I am actually currently writing a novel text editor, and I can guarantee you, my requirements mean that an AI cannot help me with that directly, because the underlying mechanisms I need don't exist yet. The AI is still helpful though when researching existing mechanisms, and to pinpoint why they don't work for me.

> AI is actually much better at writing low-level code than high-level code.

> If you tell it to create a simple CRUD application using existing libraries, it will output something that doesn't actually work.

If your low-level code is just a copy or adaptation of something existing, then yes, AI is really good at that. Something novel though, AI cannot help you much here.

On the other hand, simple CRUD applications will all be done by AI very soon. Probably not using existing libraries though, because these are crap.

But there is certainly a role for humans currently in high-level design, I agree with you here. But this high-level design crucially relies on your ability for low-level design, with the ability to imagine and then implement (possibly with the help of AI) the building blocks you need, not just reuse the ones that are there.




Existing libraries for writing CRUD apps are anything but crap.

If we can’t create special libraries that work well for common tasks then as a species we are too dumb.


Which ones are your favourite libraries, let's say for a TypeScript only code base?


You have to be pretty smart to even think of an idea that can't be done with existing building blocks.

It seems to show up more in hobby stuff, or in cutting edge projects.
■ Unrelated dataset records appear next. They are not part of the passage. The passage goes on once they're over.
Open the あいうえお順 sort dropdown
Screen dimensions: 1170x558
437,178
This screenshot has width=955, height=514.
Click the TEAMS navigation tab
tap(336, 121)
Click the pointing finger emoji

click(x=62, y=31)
I'm always excited whenever I see any kind of algorithm work, because it's such a novelty. Most everything I do is just a UI around a few libraries.


There is a world of difference between "can be done" and "can be done well". Existing building blocks typically is good for the former but often not the latter, or you have to exercise a good amount of judgement when piecing things together.


No AI needed. I use a custom code generator to generate 80% to 90% of the code I need in CRUD applications. And I can actually trust the code unlike code written by an AI.


Yes, indeed, that's what I would expect as well if I was in the business of CRUD applications.


If you feel like telling us about your novel approach to text editing, I'd like to hear it (or I'll just wait for the announcement post. That's cool too).